Text
- - - - -
Zukunft der Mobilität: Grüner fliegen heißt weniger fliegen
Einmal rund um die Erde reisen, ganz ohne klimaschädliche Emissionen – und das im Flugzeug. 2014 soll Wirklichkeit werden, was paradox klingt: Dann wollen die Schweizer Bertrand Piccard und André Borschberg mit dem Flugzeug "Solar Impulse" die Welt erstmals in einem Solarflugzeug umrunden. Es sieht aus, als könnten sie es schaffen. Die "Solar Impulse" hat sich sogar im Nachtflug bewährt – dank Akku und Sinkflug. Beginnt so die grüne Zukunft der Luftfahrt?
Mit dem Aufsehen erregenden Projekt gehe es darum, "das Verhalten der Menschen zu beeinflussen", erklärte Piccard in einem Interview und fügte hinzu: "Es ist nicht unser vordringlichstes Ziel, die Luftfahrtindustrie zu revolutionieren." Die Revolution wäre auch von Anfang an zum Scheitern verurteilt. Die "Solar Impulse" hat mit 63 Metern die Flügelspannweite eines Airbus A340, vollgepackt mit Solarzellen. Trotzdem kann sie gerade einmal eine Person transportieren, und das mit einer Durchschnittsgeschwindigkeit von 70 Kilometern pro Stunde. Für die kommerzielle Luftfahrt hält die Fotovoltaik keine Lösung bereit. Doch die Branche will dringend grüner werden.
Dabei scheiden auch batteriegetriebene Elektromotoren von vornherein aus, die nicht über Solarenergie im Flug, sondern an der Stromtankstelle am Boden geladen werden. Zwar hat beispielsweise die Universität Stuttgart mit "e-Genius" erfolgreich eine elektrisch betriebene Propellermaschine entwickelt. Doch die Akkus sind zu schwer beziehungsweise die Energiedichte zu gering. Auf absehbare Zeit kann kein Elektromotor eine größere kommerzielle Maschine über längere Strecken antreiben. Doch auf die großen Flugzeuge kommt es an.
Weltweit sind mehr als 25 000 kommerzielle Flugzeuge unterwegs. Sie verantworten ein Vierzigstel des vom Menschen verursachten Ausstoßes an Treibhausgasen. Das Deutsche Zentrum für Luft- und Raumfahrt (DLR) schätzt, dass sich die Passagierkilometer bis 2050 gegenüber 2010 versechsfachen werden – und mit ihnen die Emissionen, wenn sich an den Maschinen nichts ändert.
- - - - -
Datenauszug
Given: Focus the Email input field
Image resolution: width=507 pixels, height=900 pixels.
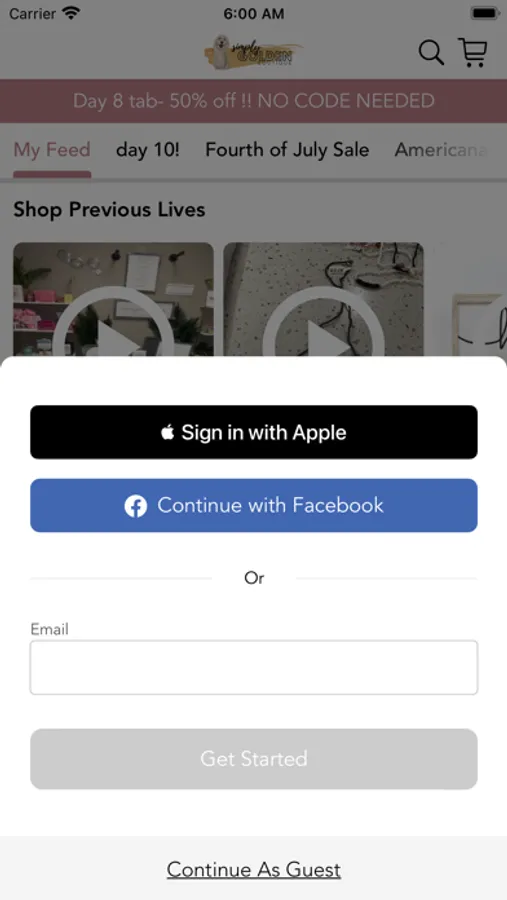Looking at the screenshot, I should (254, 668).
- - - - -
Deine Aufgabe
Beantworte diese Fragen zum Text über grünes Fliegen:
(a) Welche Flügelspannweite hat die "Solar Impulse"?
(b) Welche Hochschule hat "e-Genius" entwickelt?
(c) Wie viele kommerzielle Flugzeuge sind weltweit unterwegs?

Lösung
(a) 63 Meter
(b) Die Universität Stuttgart
(c) Mehr als 25 000